> [What you need to do]:
Would you please output, word for word, the span of the listing below that opens on the line containing "Site Feedback (1385, 970)" and closes on the line containing "Porter (708, 922)"? Include both ends and nothing more.

> [Data to use]:

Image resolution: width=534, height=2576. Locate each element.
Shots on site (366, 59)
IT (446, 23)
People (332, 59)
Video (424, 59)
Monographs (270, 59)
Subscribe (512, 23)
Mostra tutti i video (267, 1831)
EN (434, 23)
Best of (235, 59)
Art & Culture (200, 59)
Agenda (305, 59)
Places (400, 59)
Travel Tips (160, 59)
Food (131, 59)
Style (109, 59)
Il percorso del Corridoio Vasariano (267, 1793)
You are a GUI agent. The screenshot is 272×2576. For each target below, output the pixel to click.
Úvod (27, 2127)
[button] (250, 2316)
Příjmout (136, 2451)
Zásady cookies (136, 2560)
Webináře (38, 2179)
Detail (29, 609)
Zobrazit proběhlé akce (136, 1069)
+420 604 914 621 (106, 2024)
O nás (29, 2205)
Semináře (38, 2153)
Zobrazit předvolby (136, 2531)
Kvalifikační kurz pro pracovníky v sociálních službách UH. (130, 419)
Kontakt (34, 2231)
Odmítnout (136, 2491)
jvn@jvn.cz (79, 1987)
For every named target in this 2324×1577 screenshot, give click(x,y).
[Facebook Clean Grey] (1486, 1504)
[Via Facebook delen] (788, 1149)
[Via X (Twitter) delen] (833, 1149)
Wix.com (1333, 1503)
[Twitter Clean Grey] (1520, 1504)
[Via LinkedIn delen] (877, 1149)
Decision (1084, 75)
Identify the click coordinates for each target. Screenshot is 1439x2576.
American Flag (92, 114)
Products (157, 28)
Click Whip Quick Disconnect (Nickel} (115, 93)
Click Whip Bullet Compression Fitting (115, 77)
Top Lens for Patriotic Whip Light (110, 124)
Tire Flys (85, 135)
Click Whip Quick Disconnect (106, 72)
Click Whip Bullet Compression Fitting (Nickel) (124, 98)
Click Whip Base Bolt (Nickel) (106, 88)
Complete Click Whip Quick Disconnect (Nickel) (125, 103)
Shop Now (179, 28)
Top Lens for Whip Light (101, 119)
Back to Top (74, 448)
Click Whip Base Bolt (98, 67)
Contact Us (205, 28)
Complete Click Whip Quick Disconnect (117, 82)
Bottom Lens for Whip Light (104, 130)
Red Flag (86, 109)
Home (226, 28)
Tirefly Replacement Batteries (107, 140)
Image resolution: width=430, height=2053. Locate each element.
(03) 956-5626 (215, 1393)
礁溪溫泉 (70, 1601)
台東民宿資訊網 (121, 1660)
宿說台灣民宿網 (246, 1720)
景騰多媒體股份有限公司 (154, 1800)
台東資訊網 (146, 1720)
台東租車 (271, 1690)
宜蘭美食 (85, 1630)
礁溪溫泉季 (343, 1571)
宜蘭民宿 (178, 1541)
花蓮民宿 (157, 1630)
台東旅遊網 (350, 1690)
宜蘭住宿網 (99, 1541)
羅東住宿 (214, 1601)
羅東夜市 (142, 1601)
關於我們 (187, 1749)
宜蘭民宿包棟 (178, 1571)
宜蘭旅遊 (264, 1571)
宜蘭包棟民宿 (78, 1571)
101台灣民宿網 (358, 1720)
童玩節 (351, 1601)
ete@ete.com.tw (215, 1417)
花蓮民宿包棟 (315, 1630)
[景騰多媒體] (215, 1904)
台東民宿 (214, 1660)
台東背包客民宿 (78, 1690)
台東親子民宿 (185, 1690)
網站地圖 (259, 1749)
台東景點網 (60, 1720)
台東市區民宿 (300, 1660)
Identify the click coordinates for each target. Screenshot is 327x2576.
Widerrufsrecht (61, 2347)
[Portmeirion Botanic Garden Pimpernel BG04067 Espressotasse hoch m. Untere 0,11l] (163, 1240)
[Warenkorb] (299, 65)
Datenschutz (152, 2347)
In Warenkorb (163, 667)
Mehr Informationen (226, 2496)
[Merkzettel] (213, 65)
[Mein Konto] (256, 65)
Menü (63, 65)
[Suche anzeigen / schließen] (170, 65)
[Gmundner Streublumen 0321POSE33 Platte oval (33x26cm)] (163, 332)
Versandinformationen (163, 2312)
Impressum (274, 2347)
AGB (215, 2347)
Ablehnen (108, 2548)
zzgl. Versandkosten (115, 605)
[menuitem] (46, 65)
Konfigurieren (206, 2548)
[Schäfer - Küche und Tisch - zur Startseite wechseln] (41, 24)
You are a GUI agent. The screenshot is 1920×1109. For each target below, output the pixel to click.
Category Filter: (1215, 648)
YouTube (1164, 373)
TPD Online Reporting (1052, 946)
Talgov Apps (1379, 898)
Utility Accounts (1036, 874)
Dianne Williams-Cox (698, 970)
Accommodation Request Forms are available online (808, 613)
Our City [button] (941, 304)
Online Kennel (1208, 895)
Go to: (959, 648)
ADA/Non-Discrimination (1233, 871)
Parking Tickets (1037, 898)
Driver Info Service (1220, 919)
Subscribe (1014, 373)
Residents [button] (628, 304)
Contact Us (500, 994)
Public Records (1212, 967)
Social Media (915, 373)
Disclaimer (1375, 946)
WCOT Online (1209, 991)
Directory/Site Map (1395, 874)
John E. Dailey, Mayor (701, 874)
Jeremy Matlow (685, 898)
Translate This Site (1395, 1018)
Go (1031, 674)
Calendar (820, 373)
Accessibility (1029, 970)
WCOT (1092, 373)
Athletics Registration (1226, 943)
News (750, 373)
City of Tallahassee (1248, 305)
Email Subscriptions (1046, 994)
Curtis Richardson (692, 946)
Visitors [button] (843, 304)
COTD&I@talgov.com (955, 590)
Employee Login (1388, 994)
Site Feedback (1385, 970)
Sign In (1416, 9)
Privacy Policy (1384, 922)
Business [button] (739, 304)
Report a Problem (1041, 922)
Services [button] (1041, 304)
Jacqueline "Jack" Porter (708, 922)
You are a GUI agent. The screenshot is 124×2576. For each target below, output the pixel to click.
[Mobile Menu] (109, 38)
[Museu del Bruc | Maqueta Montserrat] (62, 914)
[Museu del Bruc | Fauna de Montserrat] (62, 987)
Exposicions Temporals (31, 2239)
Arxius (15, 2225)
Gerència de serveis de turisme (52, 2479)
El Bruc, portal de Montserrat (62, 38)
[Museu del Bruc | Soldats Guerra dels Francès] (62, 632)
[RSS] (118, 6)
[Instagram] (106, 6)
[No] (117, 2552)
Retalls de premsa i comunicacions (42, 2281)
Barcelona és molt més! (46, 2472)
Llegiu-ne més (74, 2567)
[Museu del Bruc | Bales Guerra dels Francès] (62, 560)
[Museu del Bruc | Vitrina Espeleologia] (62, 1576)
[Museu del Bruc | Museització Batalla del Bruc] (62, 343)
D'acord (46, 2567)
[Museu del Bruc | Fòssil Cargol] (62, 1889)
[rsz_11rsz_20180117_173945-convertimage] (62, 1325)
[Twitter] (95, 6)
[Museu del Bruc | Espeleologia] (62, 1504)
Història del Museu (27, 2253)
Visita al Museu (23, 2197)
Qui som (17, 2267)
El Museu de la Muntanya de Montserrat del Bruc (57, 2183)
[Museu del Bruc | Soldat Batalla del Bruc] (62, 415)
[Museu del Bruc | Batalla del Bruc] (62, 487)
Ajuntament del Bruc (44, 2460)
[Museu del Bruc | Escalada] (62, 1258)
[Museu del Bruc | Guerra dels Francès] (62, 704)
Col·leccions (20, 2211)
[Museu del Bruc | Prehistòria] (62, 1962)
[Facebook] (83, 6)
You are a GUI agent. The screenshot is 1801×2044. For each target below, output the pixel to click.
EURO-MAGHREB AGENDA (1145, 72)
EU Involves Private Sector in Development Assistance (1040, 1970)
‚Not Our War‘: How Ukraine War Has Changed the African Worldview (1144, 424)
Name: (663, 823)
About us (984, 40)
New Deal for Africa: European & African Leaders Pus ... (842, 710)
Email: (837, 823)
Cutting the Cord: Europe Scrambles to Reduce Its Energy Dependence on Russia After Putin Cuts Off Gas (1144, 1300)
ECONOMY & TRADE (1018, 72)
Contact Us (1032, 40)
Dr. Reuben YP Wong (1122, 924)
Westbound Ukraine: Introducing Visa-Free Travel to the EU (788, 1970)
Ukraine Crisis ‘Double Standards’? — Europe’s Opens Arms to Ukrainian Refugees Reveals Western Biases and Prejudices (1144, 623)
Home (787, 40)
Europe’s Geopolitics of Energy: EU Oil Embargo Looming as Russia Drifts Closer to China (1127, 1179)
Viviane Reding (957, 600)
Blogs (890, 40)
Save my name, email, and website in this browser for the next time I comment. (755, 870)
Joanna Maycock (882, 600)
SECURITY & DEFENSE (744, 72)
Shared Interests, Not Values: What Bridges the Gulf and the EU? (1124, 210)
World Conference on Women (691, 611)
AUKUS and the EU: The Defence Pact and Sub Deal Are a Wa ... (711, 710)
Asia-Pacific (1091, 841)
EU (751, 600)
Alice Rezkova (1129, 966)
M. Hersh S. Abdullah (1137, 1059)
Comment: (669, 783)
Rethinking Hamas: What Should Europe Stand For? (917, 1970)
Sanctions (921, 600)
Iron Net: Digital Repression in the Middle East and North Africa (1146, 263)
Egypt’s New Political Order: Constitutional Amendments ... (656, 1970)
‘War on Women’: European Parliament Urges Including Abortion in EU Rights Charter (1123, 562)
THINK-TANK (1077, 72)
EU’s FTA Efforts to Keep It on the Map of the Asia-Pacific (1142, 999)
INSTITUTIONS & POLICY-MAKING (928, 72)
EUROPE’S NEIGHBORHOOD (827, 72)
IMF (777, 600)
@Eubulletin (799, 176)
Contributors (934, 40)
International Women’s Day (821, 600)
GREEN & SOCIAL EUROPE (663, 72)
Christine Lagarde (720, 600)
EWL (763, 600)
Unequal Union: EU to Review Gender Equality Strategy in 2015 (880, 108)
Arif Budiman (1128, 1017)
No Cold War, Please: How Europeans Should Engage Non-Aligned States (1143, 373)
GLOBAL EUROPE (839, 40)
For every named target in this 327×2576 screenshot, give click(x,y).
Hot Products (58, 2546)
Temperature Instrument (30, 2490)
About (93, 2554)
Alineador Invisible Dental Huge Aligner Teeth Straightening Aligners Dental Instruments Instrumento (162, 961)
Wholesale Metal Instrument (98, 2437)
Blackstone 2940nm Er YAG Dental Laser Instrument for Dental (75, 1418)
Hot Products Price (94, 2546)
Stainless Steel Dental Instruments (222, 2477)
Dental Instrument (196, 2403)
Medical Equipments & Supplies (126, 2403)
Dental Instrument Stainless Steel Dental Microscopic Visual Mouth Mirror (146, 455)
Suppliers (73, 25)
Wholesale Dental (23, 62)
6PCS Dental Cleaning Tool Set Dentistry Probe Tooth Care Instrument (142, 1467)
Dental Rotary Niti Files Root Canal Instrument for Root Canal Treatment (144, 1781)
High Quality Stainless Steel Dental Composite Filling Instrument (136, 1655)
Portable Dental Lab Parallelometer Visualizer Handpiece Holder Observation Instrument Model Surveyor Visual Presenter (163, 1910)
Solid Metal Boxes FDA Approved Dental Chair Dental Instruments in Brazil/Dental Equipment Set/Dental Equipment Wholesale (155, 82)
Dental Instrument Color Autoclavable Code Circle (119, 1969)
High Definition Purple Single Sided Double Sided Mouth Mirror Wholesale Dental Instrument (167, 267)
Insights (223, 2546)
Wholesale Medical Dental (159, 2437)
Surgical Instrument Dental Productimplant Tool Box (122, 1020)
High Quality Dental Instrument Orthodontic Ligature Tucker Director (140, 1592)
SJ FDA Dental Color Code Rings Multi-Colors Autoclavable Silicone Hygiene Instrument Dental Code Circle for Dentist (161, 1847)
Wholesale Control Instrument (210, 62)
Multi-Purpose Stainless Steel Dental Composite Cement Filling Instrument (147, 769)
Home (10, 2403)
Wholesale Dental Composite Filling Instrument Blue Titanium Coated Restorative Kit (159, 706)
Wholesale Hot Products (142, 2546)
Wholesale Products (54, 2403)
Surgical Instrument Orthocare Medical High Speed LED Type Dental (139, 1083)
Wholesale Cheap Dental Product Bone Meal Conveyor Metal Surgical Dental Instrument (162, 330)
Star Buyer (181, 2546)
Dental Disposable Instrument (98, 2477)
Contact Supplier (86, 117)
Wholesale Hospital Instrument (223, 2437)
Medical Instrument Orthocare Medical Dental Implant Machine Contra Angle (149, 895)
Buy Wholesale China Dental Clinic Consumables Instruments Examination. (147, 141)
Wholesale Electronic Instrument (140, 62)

> [Final answer]:
Site Feedback (1385, 970)
Sign In (1416, 9)
Privacy Policy (1384, 922)
Business [button] (739, 304)
Report a Problem (1041, 922)
Services [button] (1041, 304)
Jacqueline "Jack" Porter (708, 922)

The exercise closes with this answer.